Given a number of observed cases, such as observed deaths or observed hospital admissions, this function converts it into number of latent cases necessary to produce such an observation.

n_observed:

observed number of cases (such as deaths or hospital admissions)

avg_rates:

average rates to produce the observed cases, such as average death rate or average admission rates. It is a list, since we might want to look at, for instance, death rate, which is a combination of deat_home, deat_hospital, dead_icu rates.

Number of latent cases

get_latent_cases_per_region(n_observed_df: pandas.core.frame.DataFrame, time_to_get_symptoms: int, avg_rates_per_region: dict) → pandas.core.frame.DataFrame

Converts observed cases per region into latent cases per region.

n_observed_df:

time series of the observed cases

time_to_get_symptoms:

days it takes form infection to the symptoms of interest (such as time to death)

avg_rates_per_region:

average probability to get those symptoms per region

n_cases_per_region_df:

number of latent cases per region time series

get_median_completion_time(stage: Stage) → float

Get median completion time of a stage, from its distribution

stage:

given stage in trajectory

Median time spent in stage

get_regional_latent_cases() → pandas.core.frame.DataFrame

Find regional latent cases from the observed one.

data frame with latent cases per region indexed by date

get_super_area_population_weights() → pandas.core.frame.DataFrame

Compute the weight in population that a super area has over its whole region, used to convert regional cases to cases by super area by population density

data frame indexed by super area, with weights and region

get_symptoms_rates_per_age_sex() → dict

Computes the rates of ending up with certain SymptomTag for all ages and sex.

dictionary with rates of symptoms (fate) as a function of age and sex

get_time_it_takes_to_symptoms(symptoms_trajectories: List[TrajectoryMaker], symptoms_tags: List[str])

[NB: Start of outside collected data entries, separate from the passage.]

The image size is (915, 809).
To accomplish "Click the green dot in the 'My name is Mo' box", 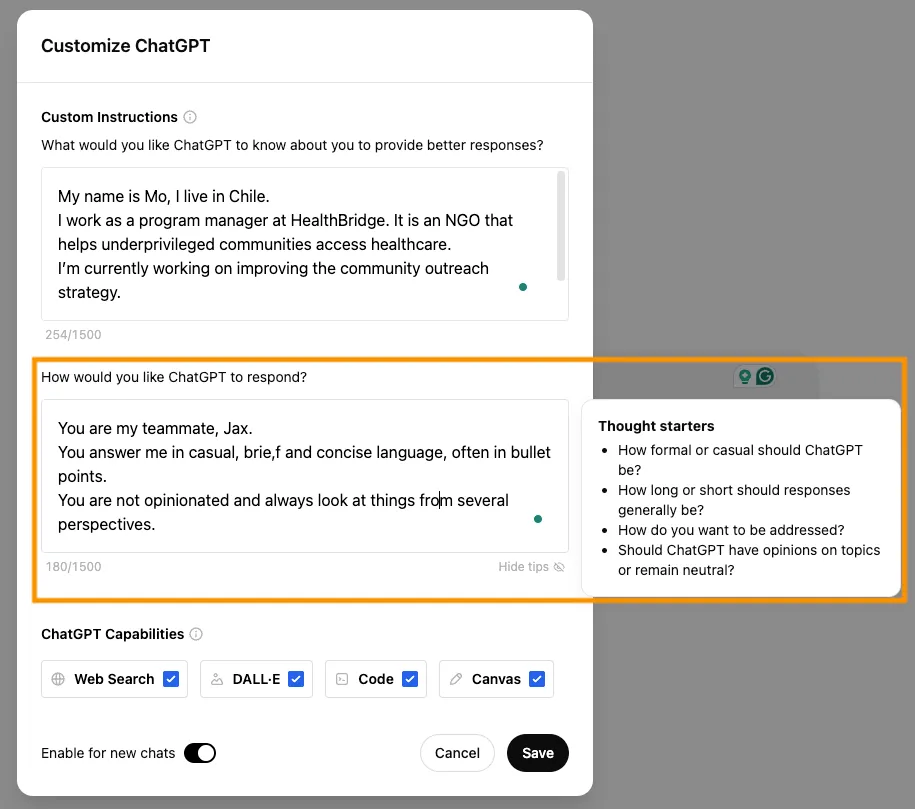I will pyautogui.click(x=522, y=287).
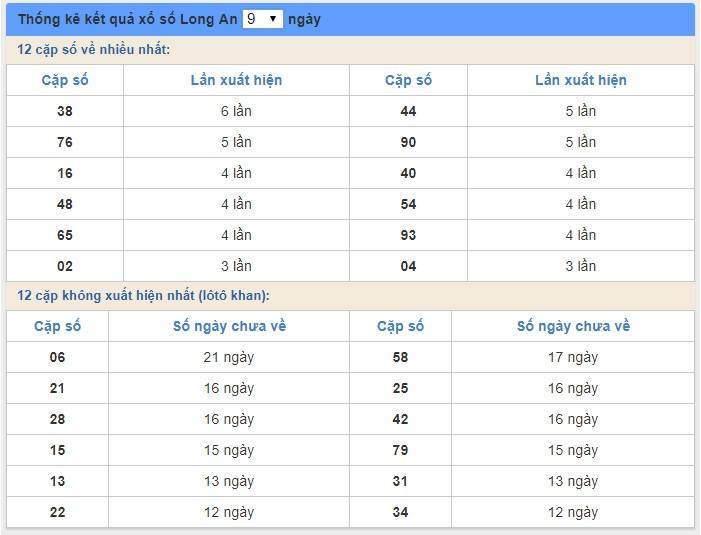The image size is (701, 535).
Task: Click pair number 93 in the table
Action: click(x=408, y=235)
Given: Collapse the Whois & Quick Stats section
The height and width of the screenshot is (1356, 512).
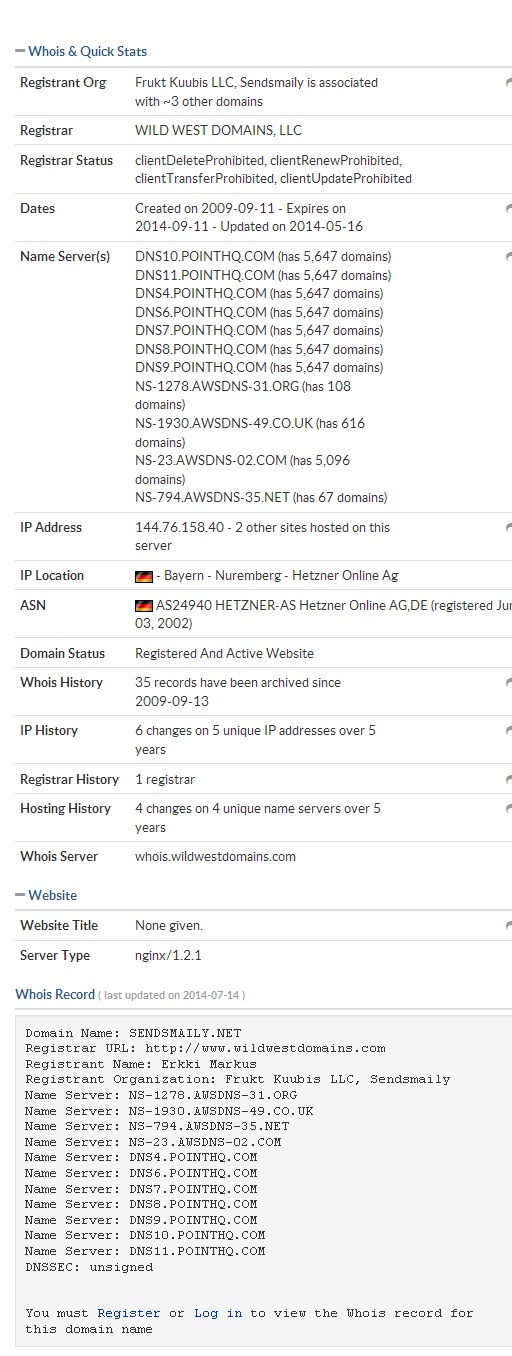Looking at the screenshot, I should click(x=20, y=51).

Compute the median time it takes to get certain symptoms in `symptoms_tags`, such as death or hospital admission.

symptoms_trajectories:

list of symptoms trajectories

symptoms_tags:

symptoms tags for the symptoms of interest

get_weighted_time_to_symptoms(symptoms_trajectories: List[TrajectoryMaker], avg_rate_for_symptoms: List[float], symptoms_tags: List[str]) → float

Get the time it takes to get certain symptoms weighted by population. For instance, when computing the death rate, more people die in hospital than in icu, therefore the median time to die in hospital gets weighted more than the median time to die in icu.

symptoms_trajectories:

trajectories for symptoms that include the symptoms of interest

avg_rate_for_symptoms:

list containing the average rate for certain symptoms given in `symptoms tags`. WARNING: should be in the same order

symptoms_tags:

tags of the symptoms for which we want to know the median time

Weighted median time to symptoms

weight_rates_by_age_sex_per_region(symptoms_rates_dict: dict, symptoms_tags: List[SymptomTag]) → List[float]

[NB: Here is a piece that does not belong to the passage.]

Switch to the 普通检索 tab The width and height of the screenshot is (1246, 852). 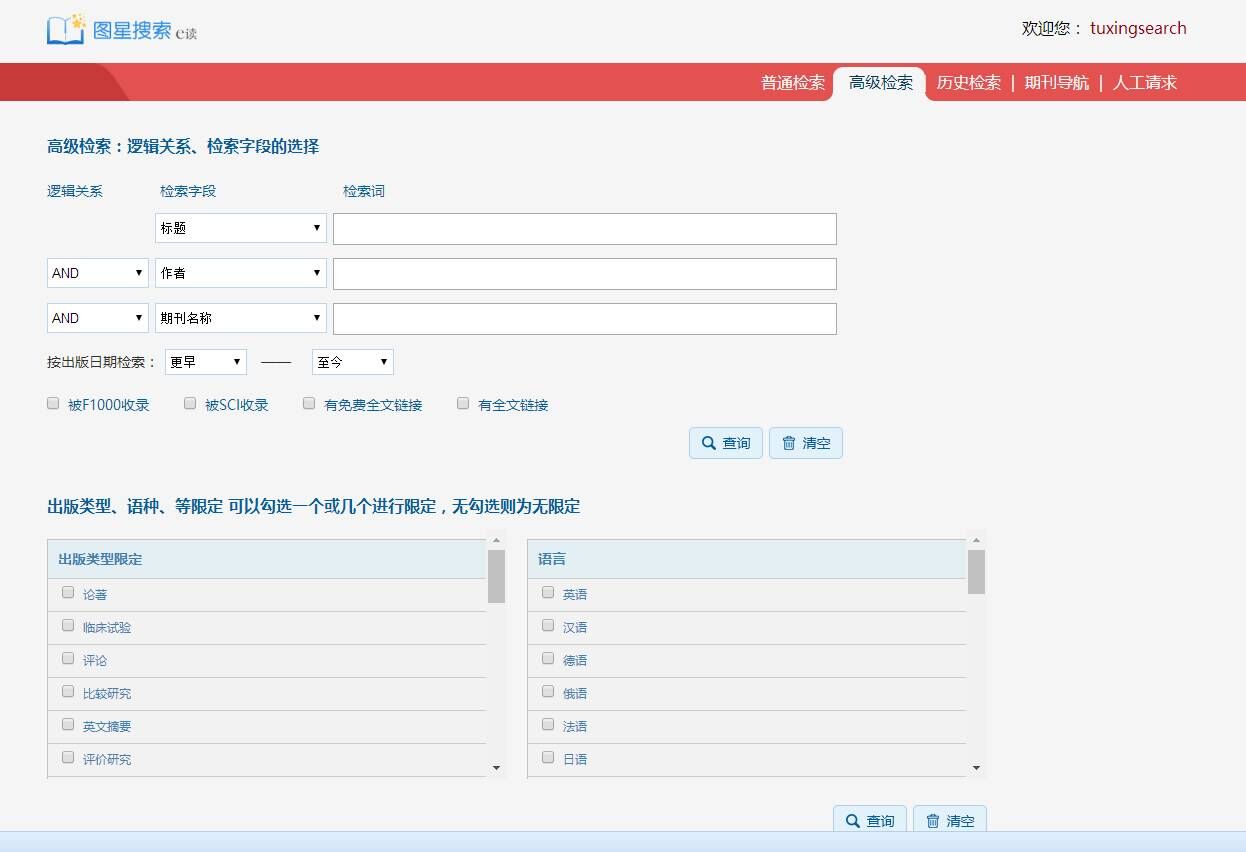(x=792, y=83)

Get the weighted average by age and sex of symptoms rates for symptoms in symptoms_tags. For example to get the weighted average death rate per region, select symptoms_tags = (‘dead_hospital’, ‘dead_icu’, ‘dead_home’)

symtpoms_rates_dict:

dictionary with rates for all the possible final symptoms, indexed by sex and age.

symptoms_tags:

final symptoms to keep

List of weighted rates for symptoms in `symptoms_tags` (ordered in the same way!!)